La capitale gabonaise est en pleine mutation urbaine. Sous l’impulsion de la municipalité de Libreville, une vaste campagne de libération des espaces publics a été lancée. L’objectif étant de restituer les trottoirs aux piétons, d’améliorer le paysage urbain et de fluidifier une circulation routière de plus en plus asphyxiée. Cependant, si cette initiative est saluée par une partie de la population lasse du désordre, elle soulève également de vives inquiétudes chez les acteurs de l’économie informelle. La libération durable des trottoirs à Libreville exige de dépasser la simple réponse répressive pour bâtir un véritable modèle d’intégration de l’économie informelle.
Les forces en action et le périmètre de l’opération
L’initiative émane directement de la mairie de Libreville, soutenue par les forces de sécurité et les brigades municipales d’inspection. Face à l’anarchie croissante qui caractérise les grandes rues de la capitale, les autorités ont décidé de passer à la phase coercitive après plusieurs campagnes de sensibilisation restées infructueuses.
L’opération cible en premier les vendeurs de rue qui ont progressivement annexé le domaine public pour y installer des étals de fortune, des conteneurs ou des hangars de stockage. Elle vise également les établissements enregistrés qui étendent illégalement leurs vitrines sur les zones piétonnes, ainsi que les propriétaires de véhicules hors d’usage abandonnés sur les bordures de route.
Géographiquement, l’action se concentre sur les zones incontournables de Libreville. Les abords des grands marchés comme Mont-Bouët et Nkembo, ainsi que les carrefours stratégiques de Rio, Nzeng-Ayong ou des Charbonnages, font l’objet d’une surveillance et d’interventions prioritaires. Ce sont en effet ces points de passage qui concentrent les plus grands blocages de la ville.
Une alarme sécuritaire, sanitaire et esthétique
Pourquoi une telle fermeté aujourd’hui ? Les motivations de l’hôtel de ville reposent sur un triple impératif.
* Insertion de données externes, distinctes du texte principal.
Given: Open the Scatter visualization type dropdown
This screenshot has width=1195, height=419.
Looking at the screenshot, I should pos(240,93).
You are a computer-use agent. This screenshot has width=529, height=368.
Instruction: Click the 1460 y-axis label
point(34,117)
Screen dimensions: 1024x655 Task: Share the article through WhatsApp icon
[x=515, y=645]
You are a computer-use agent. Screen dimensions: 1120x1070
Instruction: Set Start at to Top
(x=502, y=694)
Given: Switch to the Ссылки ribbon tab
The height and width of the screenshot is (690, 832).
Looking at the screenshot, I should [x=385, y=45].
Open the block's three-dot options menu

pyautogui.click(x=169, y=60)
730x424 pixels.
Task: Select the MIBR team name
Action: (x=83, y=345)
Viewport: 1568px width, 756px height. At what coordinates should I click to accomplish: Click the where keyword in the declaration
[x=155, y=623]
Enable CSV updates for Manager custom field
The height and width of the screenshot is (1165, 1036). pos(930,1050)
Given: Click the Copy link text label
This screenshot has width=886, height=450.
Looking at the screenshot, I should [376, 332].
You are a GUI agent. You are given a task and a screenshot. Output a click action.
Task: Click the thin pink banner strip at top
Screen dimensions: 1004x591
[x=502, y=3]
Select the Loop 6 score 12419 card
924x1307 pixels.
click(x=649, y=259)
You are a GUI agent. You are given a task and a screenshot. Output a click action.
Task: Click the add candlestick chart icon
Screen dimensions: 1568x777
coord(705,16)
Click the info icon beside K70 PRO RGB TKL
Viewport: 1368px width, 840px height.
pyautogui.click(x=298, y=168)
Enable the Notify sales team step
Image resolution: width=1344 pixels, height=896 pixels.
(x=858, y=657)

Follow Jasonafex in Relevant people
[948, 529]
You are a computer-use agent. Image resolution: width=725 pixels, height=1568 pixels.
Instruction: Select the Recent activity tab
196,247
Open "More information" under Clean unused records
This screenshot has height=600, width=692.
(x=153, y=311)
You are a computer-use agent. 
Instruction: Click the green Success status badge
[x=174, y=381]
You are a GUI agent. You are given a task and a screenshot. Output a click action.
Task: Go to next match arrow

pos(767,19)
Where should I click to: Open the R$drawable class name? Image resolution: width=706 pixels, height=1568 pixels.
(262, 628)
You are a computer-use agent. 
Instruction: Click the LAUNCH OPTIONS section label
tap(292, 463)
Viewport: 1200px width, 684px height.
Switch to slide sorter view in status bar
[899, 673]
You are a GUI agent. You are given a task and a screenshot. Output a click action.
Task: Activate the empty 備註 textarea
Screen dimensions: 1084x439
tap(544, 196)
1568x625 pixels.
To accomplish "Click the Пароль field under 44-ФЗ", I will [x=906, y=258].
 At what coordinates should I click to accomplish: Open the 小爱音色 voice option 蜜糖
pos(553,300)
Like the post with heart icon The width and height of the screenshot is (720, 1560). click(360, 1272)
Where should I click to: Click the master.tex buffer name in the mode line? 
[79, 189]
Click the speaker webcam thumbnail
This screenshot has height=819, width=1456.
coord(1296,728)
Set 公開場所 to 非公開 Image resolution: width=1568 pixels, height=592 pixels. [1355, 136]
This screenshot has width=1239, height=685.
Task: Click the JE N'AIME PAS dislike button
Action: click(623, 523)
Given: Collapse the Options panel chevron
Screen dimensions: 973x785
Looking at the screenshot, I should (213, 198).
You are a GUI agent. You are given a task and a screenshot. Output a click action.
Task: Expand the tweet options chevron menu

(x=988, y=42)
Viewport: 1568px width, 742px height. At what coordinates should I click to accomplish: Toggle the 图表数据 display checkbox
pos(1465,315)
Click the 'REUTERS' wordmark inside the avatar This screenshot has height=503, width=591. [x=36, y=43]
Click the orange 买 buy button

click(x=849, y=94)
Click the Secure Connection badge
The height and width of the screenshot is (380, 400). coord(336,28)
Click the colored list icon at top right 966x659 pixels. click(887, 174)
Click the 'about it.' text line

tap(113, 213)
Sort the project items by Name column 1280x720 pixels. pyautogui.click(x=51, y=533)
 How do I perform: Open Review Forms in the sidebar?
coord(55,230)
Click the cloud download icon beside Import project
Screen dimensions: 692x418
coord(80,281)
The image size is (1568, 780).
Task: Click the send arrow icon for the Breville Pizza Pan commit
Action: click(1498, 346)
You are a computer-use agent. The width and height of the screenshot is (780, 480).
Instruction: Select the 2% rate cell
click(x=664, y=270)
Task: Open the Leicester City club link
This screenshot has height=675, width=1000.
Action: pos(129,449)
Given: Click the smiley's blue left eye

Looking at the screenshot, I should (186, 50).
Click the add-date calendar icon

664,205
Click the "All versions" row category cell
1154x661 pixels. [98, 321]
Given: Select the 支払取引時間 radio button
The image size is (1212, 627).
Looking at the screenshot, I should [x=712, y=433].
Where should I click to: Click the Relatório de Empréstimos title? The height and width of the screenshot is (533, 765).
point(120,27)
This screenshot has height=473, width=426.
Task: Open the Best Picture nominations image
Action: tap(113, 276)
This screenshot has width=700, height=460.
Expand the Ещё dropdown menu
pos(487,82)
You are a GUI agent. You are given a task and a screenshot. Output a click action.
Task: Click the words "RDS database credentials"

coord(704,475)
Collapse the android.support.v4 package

En premier lieu figure la sécurité des usagers. L’occupation sauvage des trottoirs contraint quotidiennement des milliers de piétons, y compris des enfants, à marcher sur la chaussée. Cette situation expose directement les citoyens aux risques d’accidents de la route, particulièrement aux heures de grande affluence.
Le second enjeu est d’ordre sanitaire et environnemental. L’installation anarchique de commerces de rue s’accompagne d’une production massive de déchets non gérés qui obstruent les caniveaux, favorisant les inondations lors des saisons des pluies et la prolifération de vecteurs de maladies.
Enfin, il s’agit de restaurer l’image du Gabon. Libreville, en tant que capitale politique et diplomatique, se doit d’illustrer la modernité, la salubrité et l’attractivité pour attirer les investisseurs et les visiteurs internationaux.
La population face à la mesure
Si les arguments de salubrité et de sécurité sont incontestables, la mise en œuvre de cette politique de déguerpissement heurte frontalement la réalité de plusieurs Gabonais. Pour des milliers de familles, le commerce de rue constitue l’unique gagne-pain et le seul moyen de lutter contre le chômage et la cherté de la vie.
Les scènes de destruction d’étals et de saisie de marchandises suscitent régulièrement l’émotion et la détresse des vendeurs de rue. Nombreux sont ceux qui dénoncent l’absence de solutions alternatives viables et immédiates. Les marchés municipaux existants sont souvent jugés saturés, trop chers ou mal situés par rapport aux flux de clients, ce qui pousse les commerçants à retourner sur le trottoir quelques jours seulement après le passage des forces de l’ordre. Ce phénomène de ré envahissement continuel reste le principal obstacle à la pérennisation de la mesure.
Associer rigueur et progrès social
L’ordre public et la sécurité routière ne peuvent être sacrifiés, mais ils ne pourront s’imposer durablement par la seule force d’un boulet de démolition. Pour réussir cette transition urbaine, la municipalité devra impérativement associer chaque opération de déguerpissement à une offre concrète de relocalisation. Cela passe par la construction de marchés de proximité modernes, des tarifs de place adaptés aux petits budgets, et un dialogue permanent avec les syndicats de commerçants. L’avenir de Libreville dépendra de sa capacité à transformer le secteur informel plutôt qu’à tenter de le faire disparaître.